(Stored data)
*** Begin section ***
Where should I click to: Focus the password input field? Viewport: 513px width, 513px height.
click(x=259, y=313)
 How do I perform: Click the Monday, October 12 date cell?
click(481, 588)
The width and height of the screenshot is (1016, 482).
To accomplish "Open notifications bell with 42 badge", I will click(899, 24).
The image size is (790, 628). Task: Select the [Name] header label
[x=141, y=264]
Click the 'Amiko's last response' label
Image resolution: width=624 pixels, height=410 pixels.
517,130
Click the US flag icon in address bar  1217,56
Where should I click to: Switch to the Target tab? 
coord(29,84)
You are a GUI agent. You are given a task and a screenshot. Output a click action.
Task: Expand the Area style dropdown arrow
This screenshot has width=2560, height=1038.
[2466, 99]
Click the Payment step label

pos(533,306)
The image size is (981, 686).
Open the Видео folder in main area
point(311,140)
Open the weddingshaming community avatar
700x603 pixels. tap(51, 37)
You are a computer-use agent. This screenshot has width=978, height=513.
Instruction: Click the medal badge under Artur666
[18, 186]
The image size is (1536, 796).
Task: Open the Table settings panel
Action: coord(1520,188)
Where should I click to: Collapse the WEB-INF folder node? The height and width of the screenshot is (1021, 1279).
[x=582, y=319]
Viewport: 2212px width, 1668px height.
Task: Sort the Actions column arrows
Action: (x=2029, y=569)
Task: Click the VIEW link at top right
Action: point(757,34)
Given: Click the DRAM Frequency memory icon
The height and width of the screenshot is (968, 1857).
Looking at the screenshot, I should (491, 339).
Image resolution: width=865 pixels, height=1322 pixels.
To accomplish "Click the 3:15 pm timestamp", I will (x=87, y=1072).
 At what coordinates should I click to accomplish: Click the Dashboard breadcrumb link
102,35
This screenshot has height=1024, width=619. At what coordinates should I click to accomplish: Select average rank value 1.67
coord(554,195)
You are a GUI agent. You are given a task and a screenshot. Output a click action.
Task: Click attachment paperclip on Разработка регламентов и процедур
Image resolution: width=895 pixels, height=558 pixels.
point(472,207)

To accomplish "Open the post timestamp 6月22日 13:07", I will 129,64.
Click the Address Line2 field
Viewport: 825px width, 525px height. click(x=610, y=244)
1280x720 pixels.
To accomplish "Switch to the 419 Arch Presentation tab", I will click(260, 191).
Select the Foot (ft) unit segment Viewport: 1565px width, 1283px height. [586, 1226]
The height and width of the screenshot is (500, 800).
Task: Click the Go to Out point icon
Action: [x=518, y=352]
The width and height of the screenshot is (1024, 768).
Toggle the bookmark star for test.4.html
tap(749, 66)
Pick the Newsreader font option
*** End section ***
What the exercise asks:
Retype the entries exactly, including every line.

Answer for the task:
Where should I click to: Focus the password input field? Viewport: 513px width, 513px height.
click(x=259, y=313)
 How do I perform: Click the Monday, October 12 date cell?
click(481, 588)
The width and height of the screenshot is (1016, 482).
To accomplish "Open notifications bell with 42 badge", I will click(899, 24).
The image size is (790, 628). Task: Select the [Name] header label
[x=141, y=264]
Click the 'Amiko's last response' label
Image resolution: width=624 pixels, height=410 pixels.
517,130
Click the US flag icon in address bar  1217,56
Where should I click to: Switch to the Target tab? 
coord(29,84)
You are a GUI agent. You are given a task and a screenshot. Output a click action.
Task: Expand the Area style dropdown arrow
This screenshot has width=2560, height=1038.
[2466, 99]
Click the Payment step label

pos(533,306)
The image size is (981, 686).
Open the Видео folder in main area
point(311,140)
Open the weddingshaming community avatar
700x603 pixels. tap(51, 37)
You are a computer-use agent. This screenshot has width=978, height=513.
Instruction: Click the medal badge under Artur666
[18, 186]
The image size is (1536, 796).
Task: Open the Table settings panel
Action: coord(1520,188)
Where should I click to: Collapse the WEB-INF folder node? The height and width of the screenshot is (1021, 1279).
[x=582, y=319]
Viewport: 2212px width, 1668px height.
Task: Sort the Actions column arrows
Action: (x=2029, y=569)
Task: Click the VIEW link at top right
Action: point(757,34)
Given: Click the DRAM Frequency memory icon
The height and width of the screenshot is (968, 1857).
Looking at the screenshot, I should (491, 339).
Image resolution: width=865 pixels, height=1322 pixels.
To accomplish "Click the 3:15 pm timestamp", I will (x=87, y=1072).
 At what coordinates should I click to accomplish: Click the Dashboard breadcrumb link
102,35
This screenshot has height=1024, width=619. At what coordinates should I click to accomplish: Select average rank value 1.67
coord(554,195)
You are a GUI agent. You are given a task and a screenshot. Output a click action.
Task: Click attachment paperclip on Разработка регламентов и процедур
Image resolution: width=895 pixels, height=558 pixels.
point(472,207)

To accomplish "Open the post timestamp 6月22日 13:07", I will 129,64.
Click the Address Line2 field
Viewport: 825px width, 525px height. click(x=610, y=244)
1280x720 pixels.
To accomplish "Switch to the 419 Arch Presentation tab", I will click(260, 191).
Select the Foot (ft) unit segment Viewport: 1565px width, 1283px height. [586, 1226]
The height and width of the screenshot is (500, 800).
Task: Click the Go to Out point icon
Action: [x=518, y=352]
The width and height of the screenshot is (1024, 768).
Toggle the bookmark star for test.4.html
tap(749, 66)
Pick the Newsreader font option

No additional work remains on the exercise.